DATA SUPPLIED:
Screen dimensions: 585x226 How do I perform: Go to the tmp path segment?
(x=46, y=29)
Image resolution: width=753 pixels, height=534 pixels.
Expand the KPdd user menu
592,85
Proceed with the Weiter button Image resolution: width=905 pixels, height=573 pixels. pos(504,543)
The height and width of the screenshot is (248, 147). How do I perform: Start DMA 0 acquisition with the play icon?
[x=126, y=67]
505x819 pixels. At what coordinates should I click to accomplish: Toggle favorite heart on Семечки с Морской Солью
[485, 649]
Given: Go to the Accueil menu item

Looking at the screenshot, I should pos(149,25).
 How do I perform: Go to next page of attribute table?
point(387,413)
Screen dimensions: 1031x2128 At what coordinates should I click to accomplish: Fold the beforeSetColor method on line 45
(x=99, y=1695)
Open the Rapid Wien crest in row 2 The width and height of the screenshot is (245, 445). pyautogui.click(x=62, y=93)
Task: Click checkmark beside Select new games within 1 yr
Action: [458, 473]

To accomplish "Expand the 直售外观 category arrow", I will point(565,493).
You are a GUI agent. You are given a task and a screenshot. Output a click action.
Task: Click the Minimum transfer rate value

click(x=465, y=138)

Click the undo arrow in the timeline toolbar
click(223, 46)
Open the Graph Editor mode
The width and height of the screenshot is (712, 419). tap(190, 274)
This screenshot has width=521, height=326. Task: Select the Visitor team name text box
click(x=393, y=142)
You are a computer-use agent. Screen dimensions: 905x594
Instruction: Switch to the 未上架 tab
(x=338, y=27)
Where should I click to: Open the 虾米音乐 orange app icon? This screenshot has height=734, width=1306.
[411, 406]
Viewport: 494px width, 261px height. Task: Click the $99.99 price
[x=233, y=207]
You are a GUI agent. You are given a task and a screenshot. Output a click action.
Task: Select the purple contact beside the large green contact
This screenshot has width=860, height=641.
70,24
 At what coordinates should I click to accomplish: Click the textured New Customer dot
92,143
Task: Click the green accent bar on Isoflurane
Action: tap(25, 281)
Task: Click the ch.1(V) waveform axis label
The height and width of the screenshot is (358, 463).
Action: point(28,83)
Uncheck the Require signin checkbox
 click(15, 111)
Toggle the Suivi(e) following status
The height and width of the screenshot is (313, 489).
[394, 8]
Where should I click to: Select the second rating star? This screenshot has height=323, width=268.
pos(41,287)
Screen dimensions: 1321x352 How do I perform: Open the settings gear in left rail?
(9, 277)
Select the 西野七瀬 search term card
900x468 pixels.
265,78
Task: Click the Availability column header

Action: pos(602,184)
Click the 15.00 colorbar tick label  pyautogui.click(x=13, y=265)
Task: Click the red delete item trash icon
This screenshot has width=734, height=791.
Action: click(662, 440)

TASK BRIEF: Whenever the string "label" shows up in a line above, copy that line.

RESPONSE TO THE TASK:
Task: Click the ch.1(V) waveform axis label
Click the 15.00 colorbar tick label  pyautogui.click(x=13, y=265)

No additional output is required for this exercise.